Biexponential Kinetics of (R)‐α‐[ 3 H]Methylhistamine Binding to the Rat Brain H 3 Histamine Receptor

The H 3 histamine receptor is a high‐affinity receptor reported to mediate inhibition of CNS histidine decarboxylase activity and depolarization‐induced histamine release. We have used ( R )‐α‐[ 3 H]methylhistamine, a specific, high‐affinity agonist, to characterize ligand binding to this receptor. Saturation binding studies with rat brain membranes disclosed a single class of sites ( K D = 0.68 n M; B max = 78 fmol/mg of protein).
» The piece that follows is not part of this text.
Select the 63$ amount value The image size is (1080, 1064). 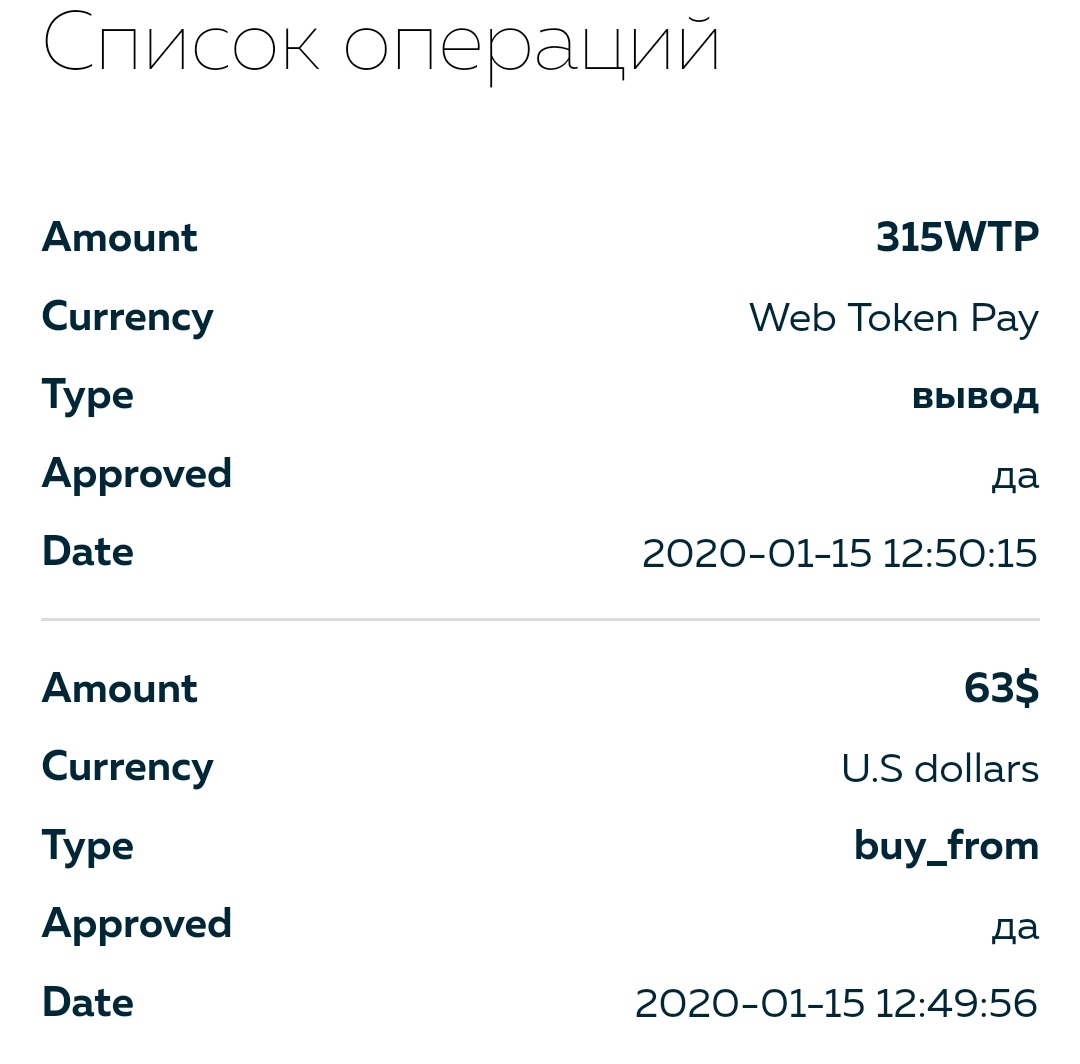pos(1001,689)

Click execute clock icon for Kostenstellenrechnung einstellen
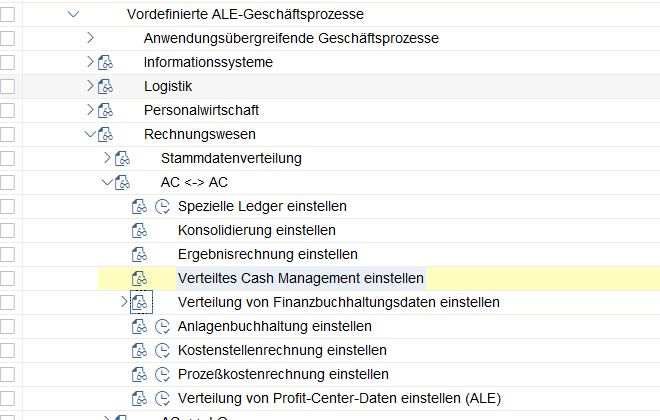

Competition binding assays also yielded an apparently single class of sites with a rank order of potency for ligands characteristic of an H 3 histamine receptor: N α ‐methylhistamine, ( R )‐α‐methylhistamine > histamine, thioperamide > impromidine > burimamide > dimaprit. In contrast, kinetic studies disclosed two classes of sites, one with fast, the other with slow on‐and‐off rates. Density of ( R )‐α‐[ 3 H]methylhistamine binding followed the order: caudate, midbrain (thalamus and hippocampus), cortex > hypothalamus > brainstem > cerebellum. These data are consistent with an H 3 histamine receptor, distinct from H 1 and H 2 receptors, that occurs in two conformations with respect to agonist association and dissociation or with multiple H 3 receptor subtypes that are at present pharmacologically undif‐ferentiated.